Here's how to do it.
1. Eat breakfast.
That's a key fact. Studies show that if you eat
breakfast you keep your weight off better than if you
skip this meal. If you're in a hurry, have a backup
breakfast plan.
2. Set goals. This
is essential. You need to make a goal. Make one right
now. Ask yourself is it SMART?
Specific - Measurable - Action Oriented - Realistic
and Timed? To see what I mean check
www.work-fit.ca.
3. Get support.
Whether it's your best friend, spouse, pet or your
personal trainer - it always helps to have someone
with you through thick to thin! Hire a personal
trainer and Stats Canada points out your success rate
will approach 90 per cent.
4. Water. Water.
Water . I always say water equals weight loss.

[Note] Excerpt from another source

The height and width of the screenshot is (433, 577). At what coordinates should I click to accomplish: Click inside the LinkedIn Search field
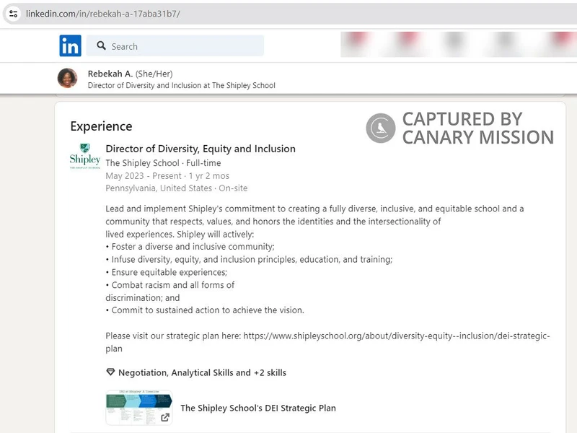(x=180, y=45)
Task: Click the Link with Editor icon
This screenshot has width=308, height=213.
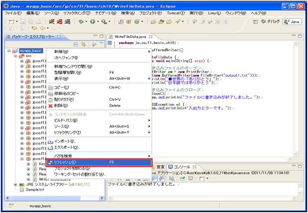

Drinking water speeds up your metabolism. Isn't that
enough to make you want to drink it? It is recommended
that we drink eight to 12 glasses per day.
5. Get rid of the
snack food. I know it's hard to throw it out . Why not
freeze it? Just get it out of your kitchen. Stock your
cupboards with food that is good for you - instead of
tempting you.
6. Log your food.
You can do this - just try it for two weeks and see
your results happen. Give your log to your personal
trainer or even to a friend or family member to look
at. You'll be amazed at the difference.
7. Intervals. The
latest on fat loss research from Australia shows that
a 20-minute short burst planned interval program leads
to significantly more weight loss than 40-minute
aerobic sessions.
8. Schedule your
workouts. Have a plan of what you're going to do and
when you're going to do it. For example, I'm going to
workout three times a week - Monday, Wednesday and
Friday morning before work. Planning is essential to
your success.
9. Weight train.
You've all heard it -- the more lean muscle you have,
the more calories you burn at rest. Weight training is
essential to losing weight but it also makes you look
awesome!
10. Think
positively. We are so hard on ourselves. Be nice to
yourself. Think positively. You can do it. Fitness
will work for you. See your doctor before you begin
any fitness or life-style changing program.